Reproduce the data from the line containing "This screenshot has" through the end of the data, including both ends, and leave the pictures out of your answer.

PROVIDED RECORDS:
-- Begin --
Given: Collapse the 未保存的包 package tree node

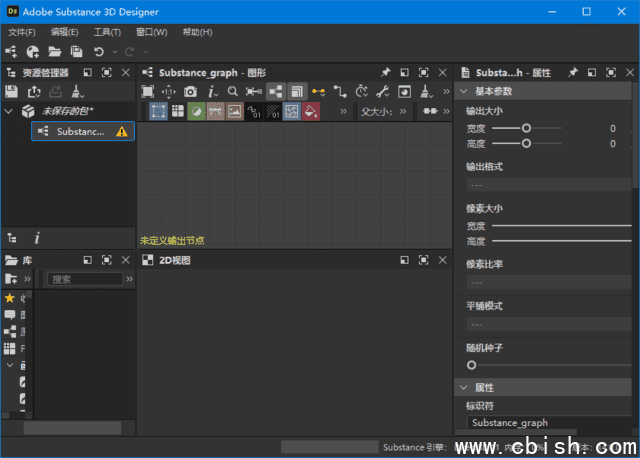Looking at the screenshot, I should pos(9,111).
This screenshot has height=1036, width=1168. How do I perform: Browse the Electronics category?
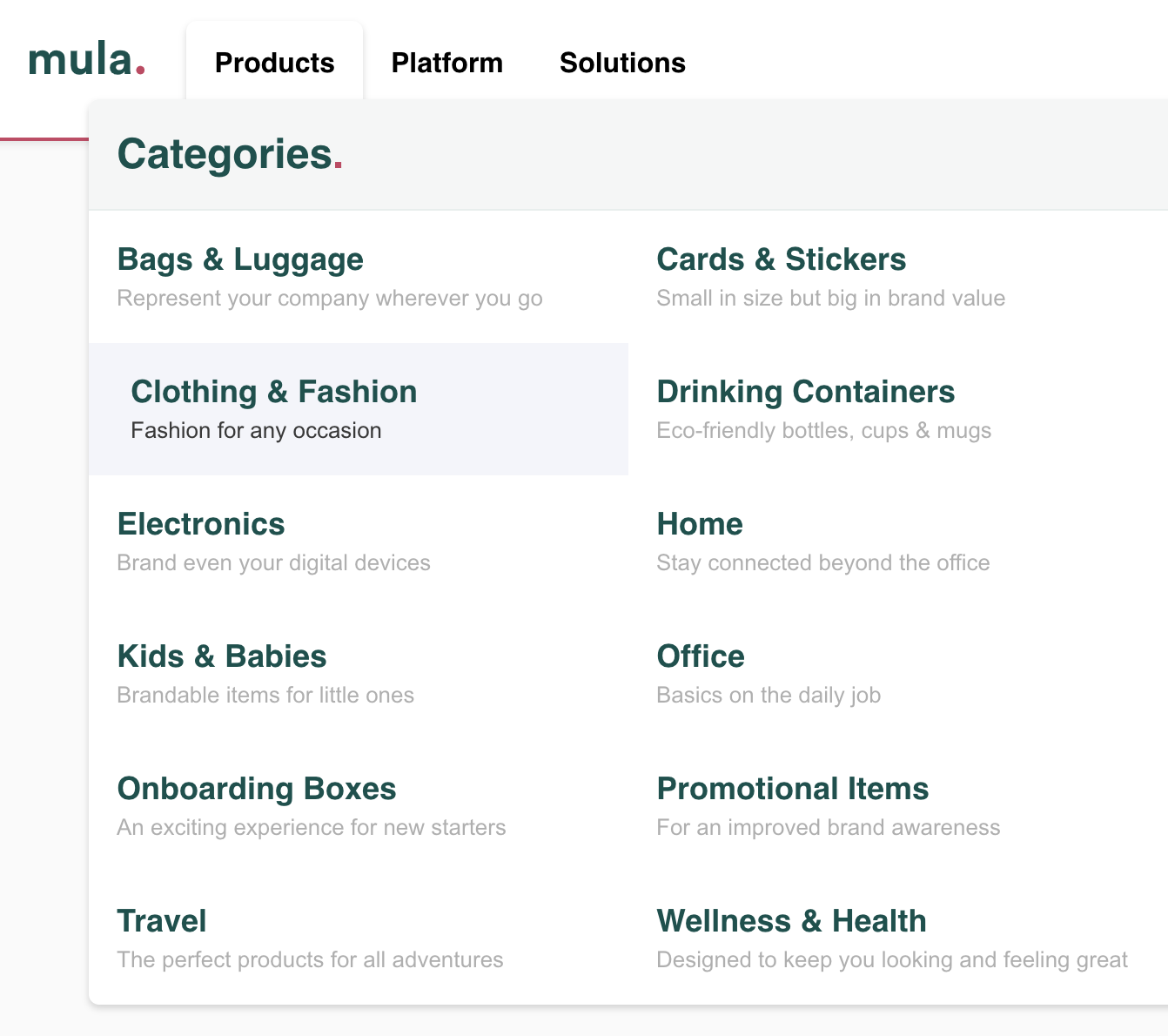tap(201, 524)
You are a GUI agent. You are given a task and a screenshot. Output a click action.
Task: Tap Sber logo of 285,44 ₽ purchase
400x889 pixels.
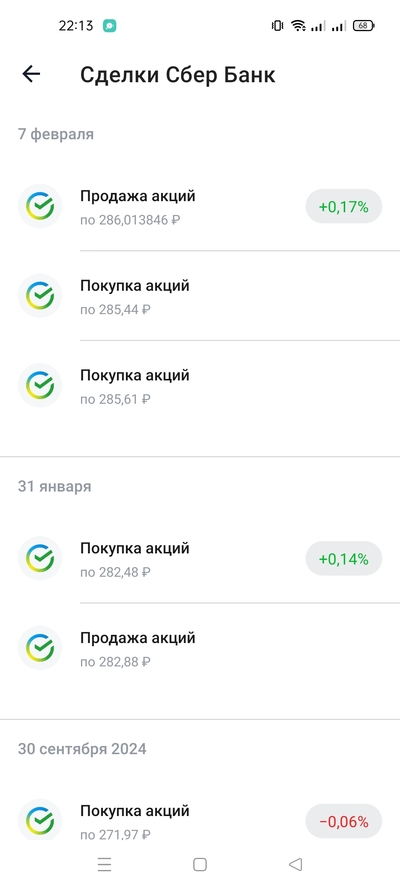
-- End --
ANSWER:
This screenshot has height=1036, width=1168. How do I perform: Browse the Electronics category?
tap(201, 524)
You are a GUI agent. You are given a task and a screenshot. Output a click action.
Task: Tap Sber logo of 285,44 ₽ purchase
400x889 pixels.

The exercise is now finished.